*SUPPLIED DATA:*
[Start of Attachment]

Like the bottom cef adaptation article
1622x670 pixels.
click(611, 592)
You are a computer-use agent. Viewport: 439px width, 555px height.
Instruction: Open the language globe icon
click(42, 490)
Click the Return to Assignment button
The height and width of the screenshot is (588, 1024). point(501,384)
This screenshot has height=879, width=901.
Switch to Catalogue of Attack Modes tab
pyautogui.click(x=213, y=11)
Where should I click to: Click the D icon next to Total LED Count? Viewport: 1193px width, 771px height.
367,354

[End of Attachment]

Once more, write out all the data exactly.

*ANSWER SPACE:*
Like the bottom cef adaptation article
1622x670 pixels.
click(611, 592)
You are a computer-use agent. Viewport: 439px width, 555px height.
Instruction: Open the language globe icon
click(42, 490)
Click the Return to Assignment button
The height and width of the screenshot is (588, 1024). point(501,384)
This screenshot has height=879, width=901.
Switch to Catalogue of Attack Modes tab
pyautogui.click(x=213, y=11)
Where should I click to: Click the D icon next to Total LED Count? Viewport: 1193px width, 771px height.
367,354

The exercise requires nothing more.